There is the antipathy, a particularly virulent strain of hatred that Natalie
Maines, Martie Maguire and Emily Strayer have dealt with and continue to deal with.
Friday night at Gexa Energy Pavilion, for the band’s first appearance
on a North Texas stage in 10 years, the focus was put back where, arguably, it has always belonged: the music.
It was deeply moving to see Maines and the Erwin sisters (flanked by Maines’
ferociously talented father, Lloyd, on pedal steel — he’s a special guest during the group’s run of Texas
dates) standing again before a hometown audience, a sold-out sea of humanity that greeted the core trio with a roar you could
feel in the soles of your feet.
During the opening moments of The Long Way Around — with
its loaded lyric "It can get pretty lonely when you show yourself" — it seemed as if all three women were fighting their
emotions, tears brimming in their eyes. But, as the professionals they are and have always been, they channeled that feeling
into their music.
For two hours, the Chicks, backed by six additional musicians (including Lloyd
Maines), worked through their beloved back catalog and sprinkled a few superb covers through the set list.
You want range? Find another act that could credibly cover Patty Griffin’s
flinty Don’t Let Me Die in Florida, Prince’s Nothing Compares 2 U, Beyonce’s Daddy
Lessons and Bob Dylan’sMississippi in the span of an evening.

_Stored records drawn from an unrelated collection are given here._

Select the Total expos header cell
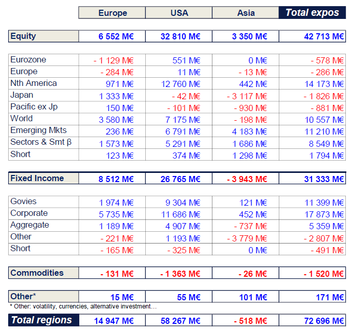This screenshot has height=331, width=354. (312, 13)
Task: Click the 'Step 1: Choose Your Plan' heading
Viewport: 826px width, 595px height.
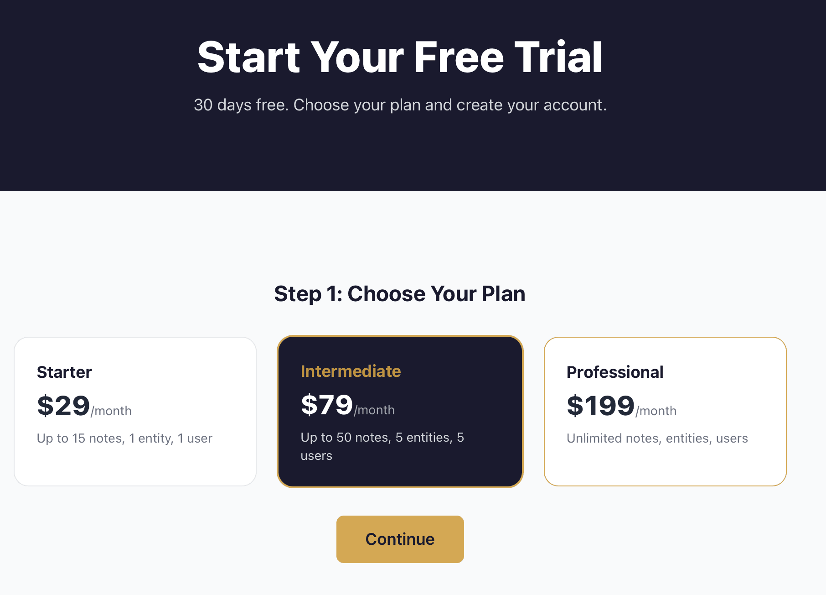Action: pyautogui.click(x=399, y=294)
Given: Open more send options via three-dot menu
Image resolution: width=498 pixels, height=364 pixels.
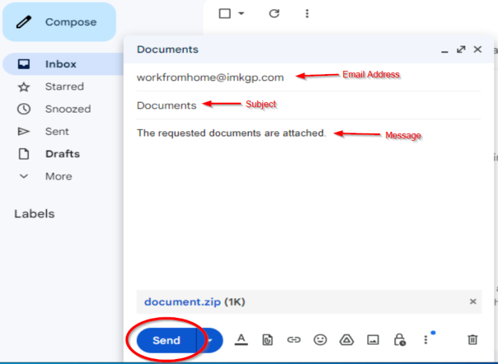Looking at the screenshot, I should tap(425, 340).
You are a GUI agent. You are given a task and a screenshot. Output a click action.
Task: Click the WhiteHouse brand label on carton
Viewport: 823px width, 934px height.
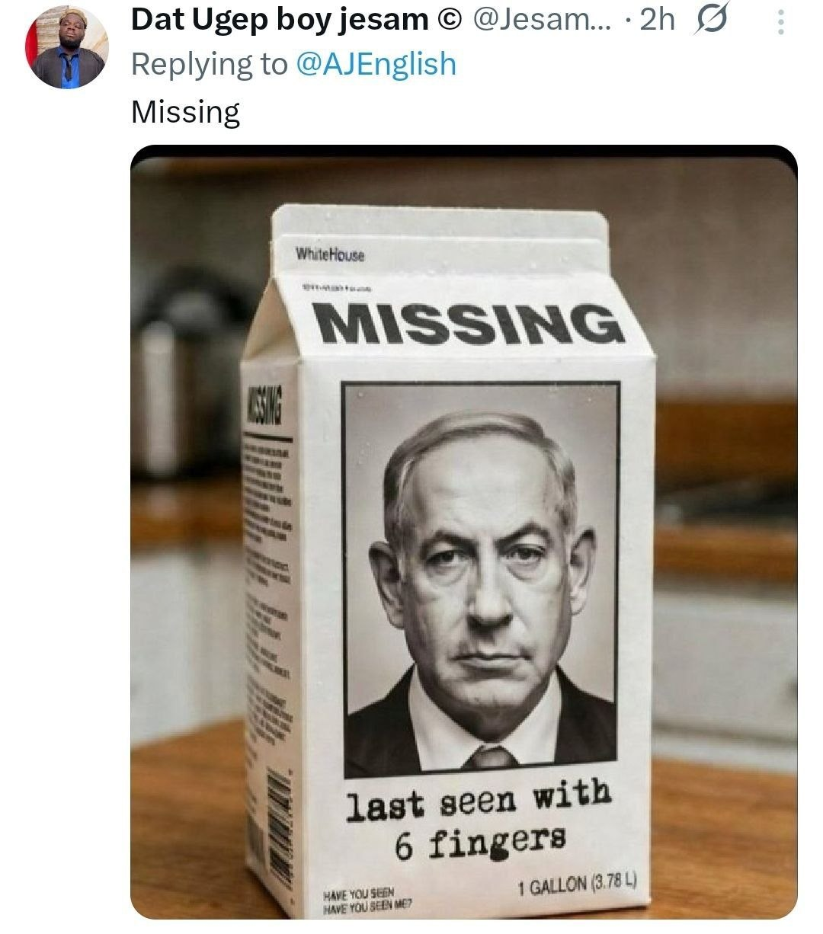point(329,254)
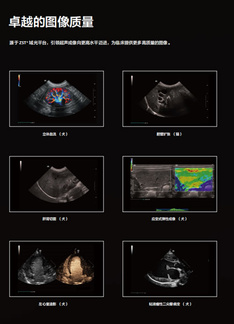Image resolution: width=234 pixels, height=324 pixels.
Task: Click the 胆管扩张 (猫) caption
Action: [x=169, y=134]
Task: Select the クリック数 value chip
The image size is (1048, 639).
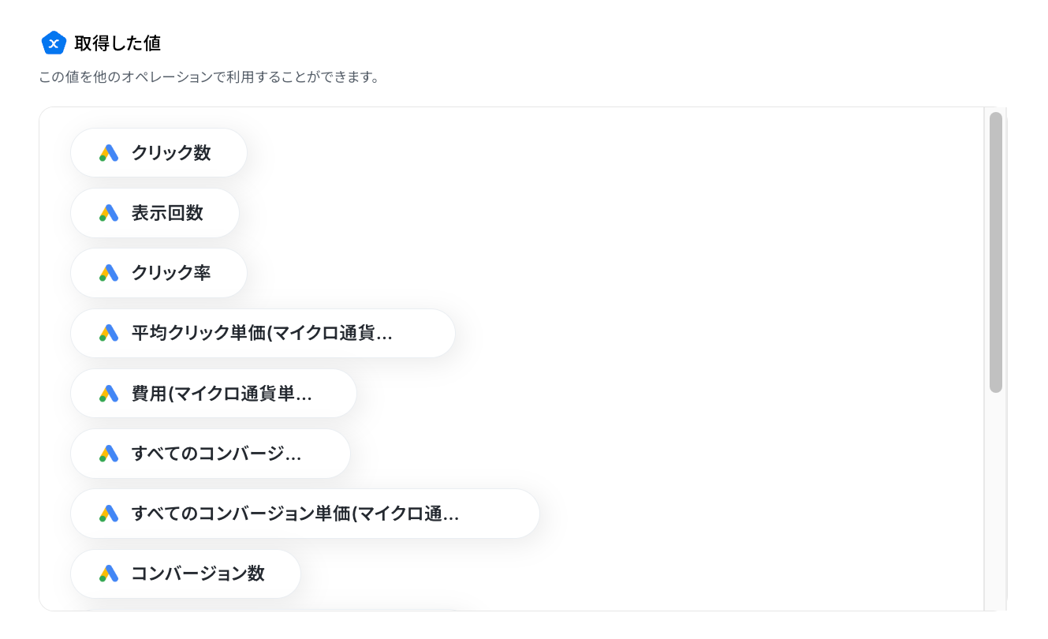Action: 159,153
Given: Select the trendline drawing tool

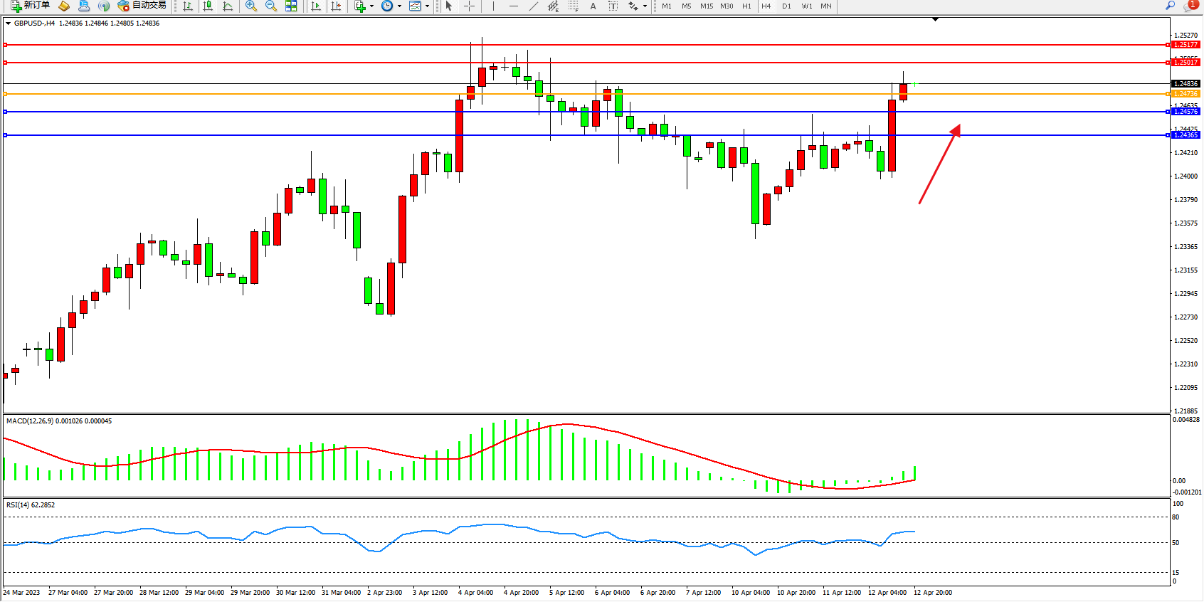Looking at the screenshot, I should (x=534, y=6).
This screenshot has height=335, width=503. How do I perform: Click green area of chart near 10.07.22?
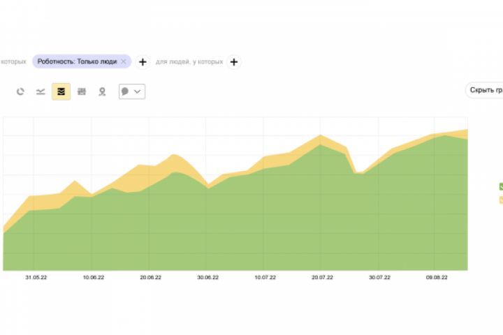264,216
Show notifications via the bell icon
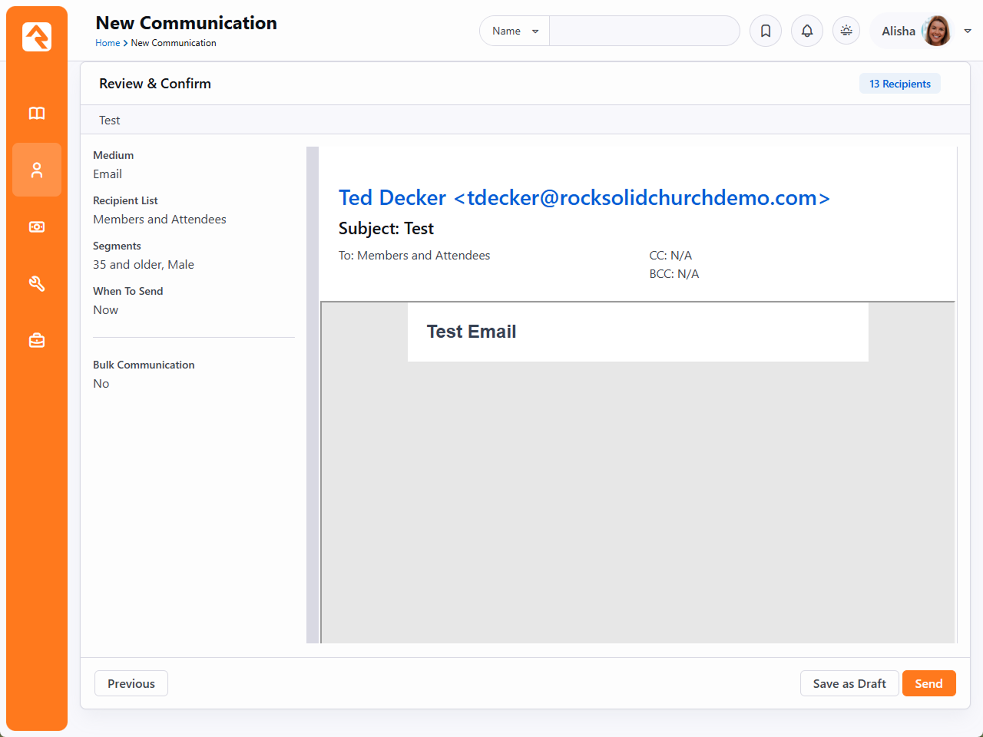This screenshot has height=737, width=983. (807, 31)
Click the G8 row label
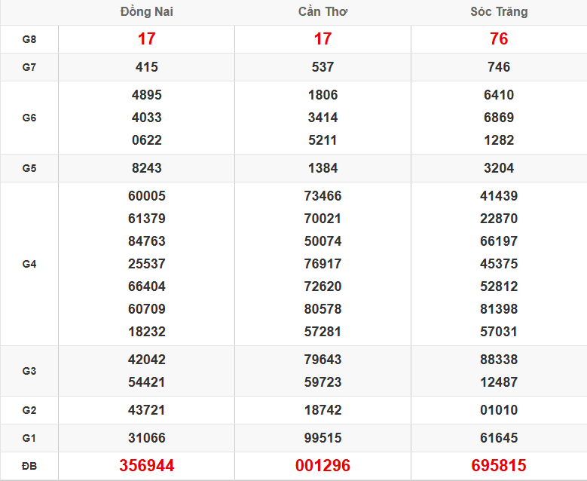 [29, 39]
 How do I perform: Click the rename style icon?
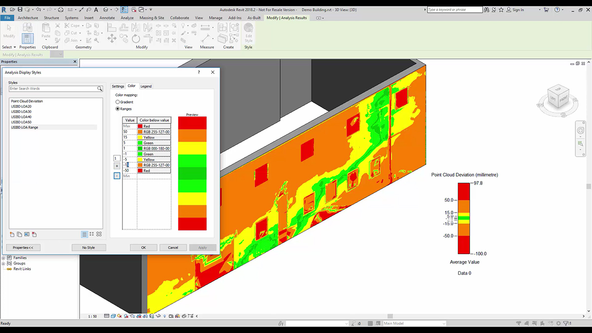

Maines, Maguire and Strayer easily moved from tender ballads (Easy Silence; Travelin’
Soldier) to raucous rave-ups (Goodbye Earl; the main set-closing Sin Wagon), illustrating in the
process both how far ahead of the curve the band was as well as how much they were missed.
The airtight harmonies are intact — to hear those three voices blend,
with nothing else instantly behind them, as happened at the outset of White Trash Wedding, was to feel like
levitating — and the luscious sound was the anchor throughout the night.
Maines did most of the talking, but any feint at controversy was confined
to existing lyrics and the occasional visual backdrop on the enormous video screen dwarfing the otherwise minimally dressed
stage (swipes were taken at the 2016 election, as well as Robert Durst and Chris Brown).
Although the current tour is being billed as a comeback for the Chicks, it
doesn’t feel as if the band ever really left.
Sure, country radio has forsaken their music, but the fan base is so enthusiastic
— every word to nearly every song was sung with passion from the front rows to the lawn Friday — that it feels
as if their collective fervor has kept the group relevant, even if they pursued other modes of expression while apart.
To stand among those holding smartphones aloft on the lawn, as the Chicks
tore into the defiant anthem Not Ready to Make Nice, was to feel all of that weight — the accidents and
accusations, accumulated over years and left hanging in the space where the band should have been — lift.
There, under the sweltering night sky, voices belting in unison, there was
no other distraction, nothing left to do but love the music.